Les jolis jeunes gens dont il a été question se consacrent volontiers à la prêtrise, et, leur fraîcheur passée, entrent dans les ordres, qui leur coûtent ainsi beaucoup moins à acquérir qu'à leurs confrères. De tout temps il y eut affinité marquée entre le mignon et le servant des autels, entre la prostituée et la pallacide. Dans les temples de l'antique Orient, le vaste et majestueux sanctuaire paraît avoir été flanqué de chapelles fleuries, boudoirs parfumés, où nichaient sur de moelleuses couches les Attys et les Combabe, de gracieux Eliacin, de charmants Adonis, qui vaquaient aux plaisirs des dieux, c'est-à-dire de leurs ministres, en attendant que pleinement initiés aux rites sacrés, ils devinssent, à leur tour, chefs de culte, et préposés aux mystères. Le hiérophante aimait à se faire servir par les hiérodules et les bayadères.

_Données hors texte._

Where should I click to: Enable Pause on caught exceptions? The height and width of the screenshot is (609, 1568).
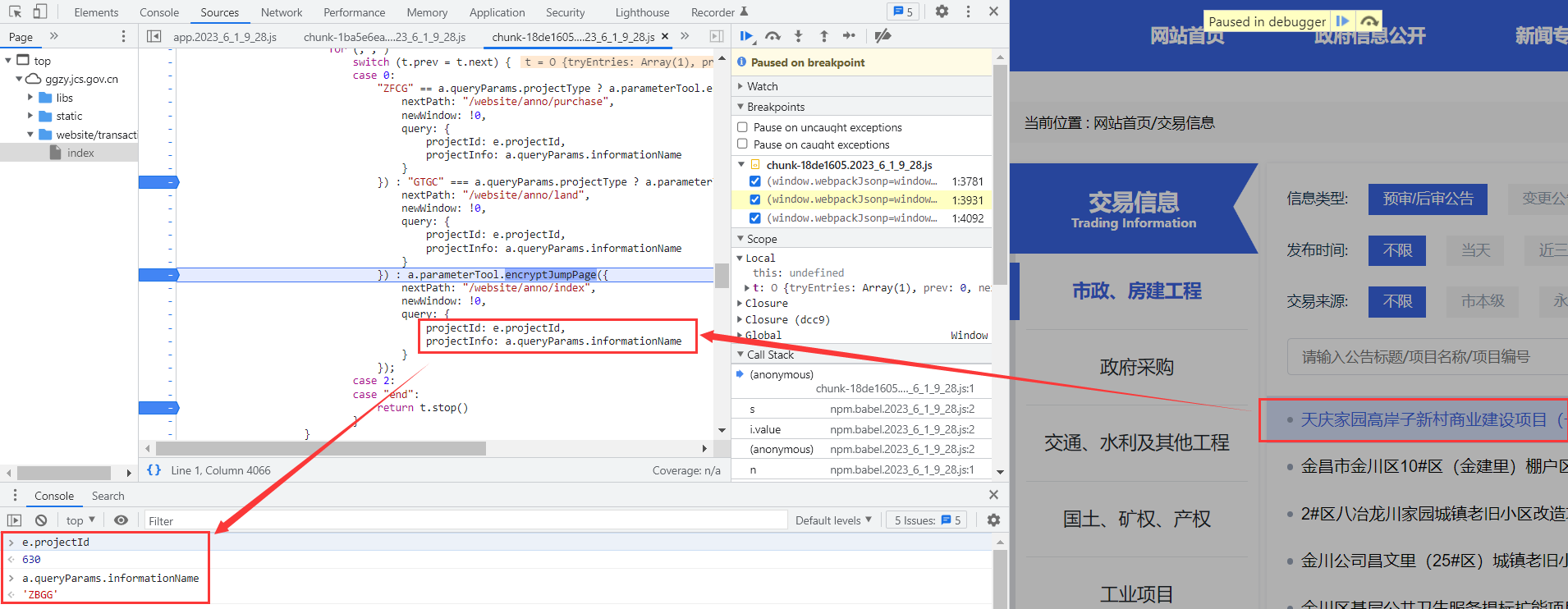[742, 144]
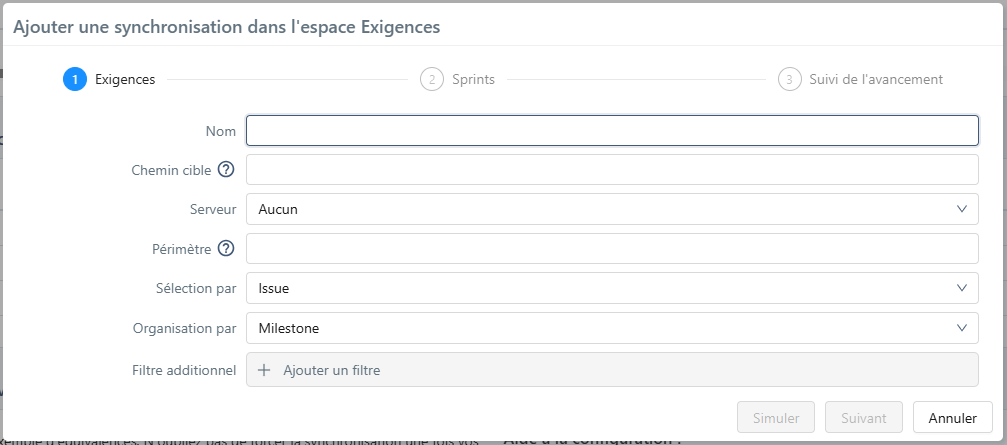Click the help icon next to Périmètre
This screenshot has height=445, width=1007.
coord(225,249)
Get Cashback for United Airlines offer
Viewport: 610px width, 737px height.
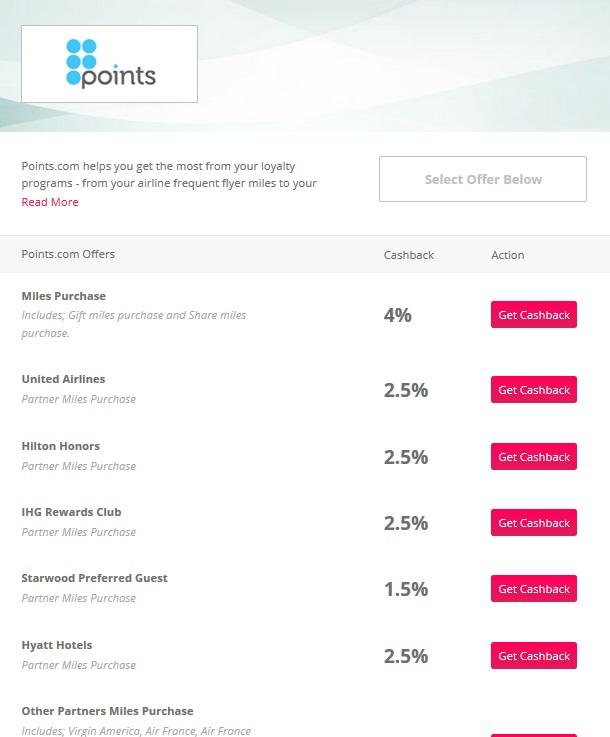tap(534, 390)
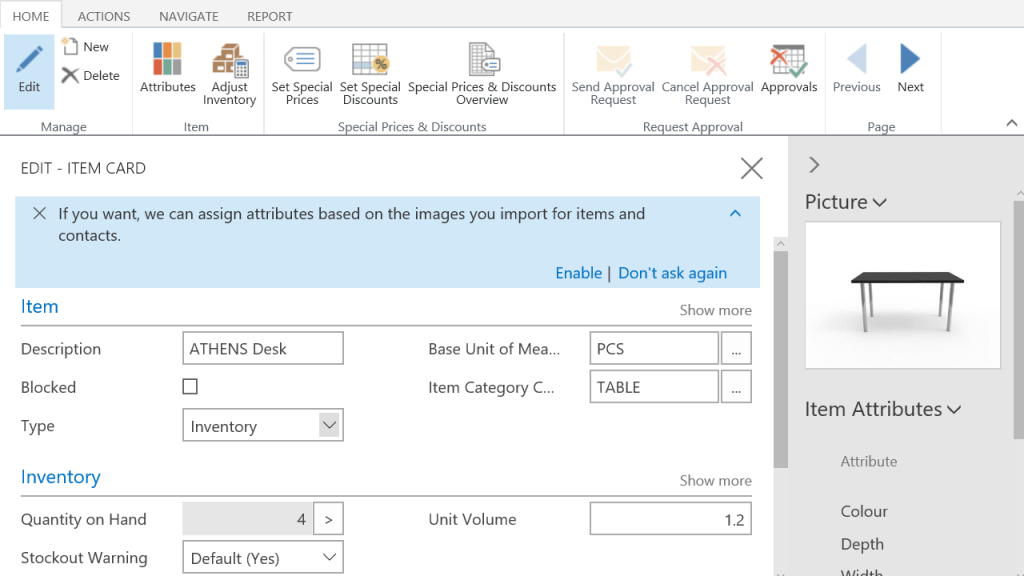Expand the Stockout Warning dropdown
Image resolution: width=1024 pixels, height=576 pixels.
pos(329,558)
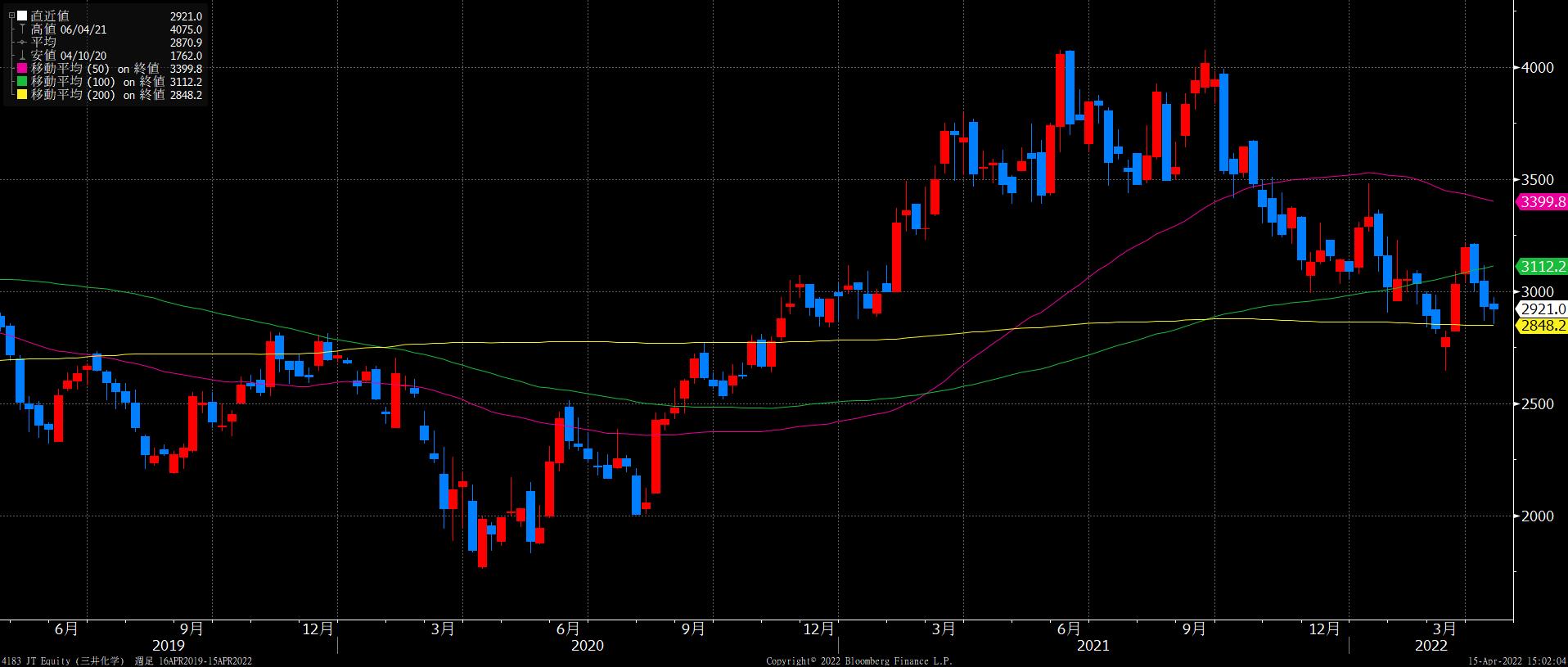Click the 2020 year label on time axis

coord(587,646)

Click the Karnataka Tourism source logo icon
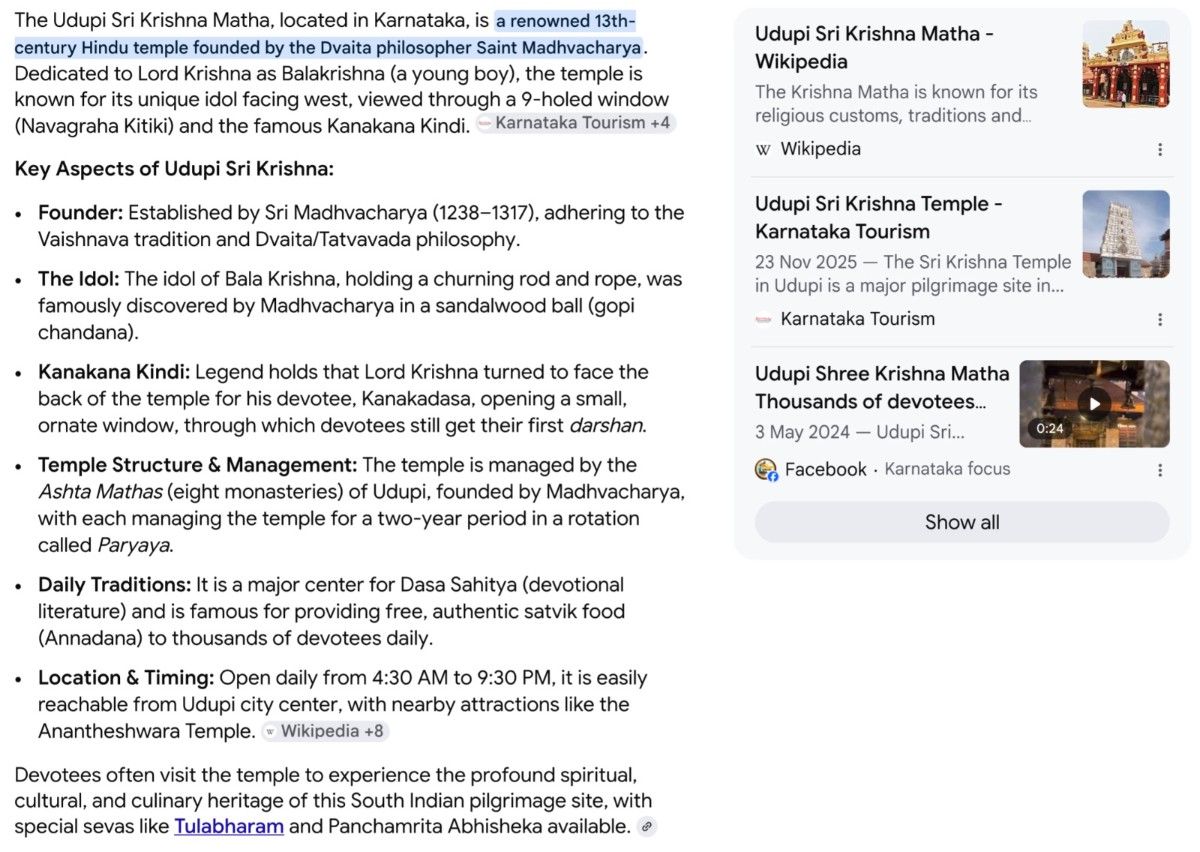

L'hétaïrisme est né à l'ombre des autels. «Presque tous les hommes, dit Hérodote[104], sa mêlent avec les femmes dans les édifices sacrés, hormis les Grecs et les Égyptiens.»

[104] Euterpe.

—«Hormis la Grèce?... Et que se passait-il à Corinthe?—Hormis l'Égypte? Et Bubastis et Naucratès! Et l'Aphrodite d'Abydos qui portait le vocable significatif de Pornè[105].—Aussi Juvénal se permettait de demander: Quel est le temple où les femmes ne se prostituent pas?»

[105] Athénée, XIII, 5.

A Jérusalem, le roi Josias détruisit dans le temple de Jéhovah les cellules qu'habitaient les efféminés[106] et les femmes qui tissaient les tentes d'Ashéra[107]. On sait les prodigieux débordements qui avaient lieu dans les «verts bosquets» et les «hauts lieux» de la «Grande Déesse». La coutume était si bien enracinée que, dans la grotte de Bethléem, ce qui s'accomplissait jadis au nom d'Adonis, s'accomplit aujourd'hui par les pèlerins chrétiens au nom de la vierge Marie; et les hadjis musulmans font de même dans les sanctuaires de La Mecque[108]. Dans les pagodes «sentines de vice», viennent des femmes stériles, faisant vœu de s'abandonner à un nombre déterminé de libertins; et d'autres, pour donner à la déesse du lieu des témoignages de leur vénération, se prostituent en public, aux portes mêmes de la maison divine[109]. Les prêtresses de Juidah enlèvent les filles des familles les plus distinguées, et, après des épreuves rigoureuses, en font des courtisanes, instruites dans les arts de la volupté[110]. A Bornéo, le Dayak, qui se fait prêtre, prend un nom et des vêtements féminins, épouse simultanément un homme et une femme: le premier, pour le protéger et l'accompagner en public; la seconde, pour lui donner des distractions[111].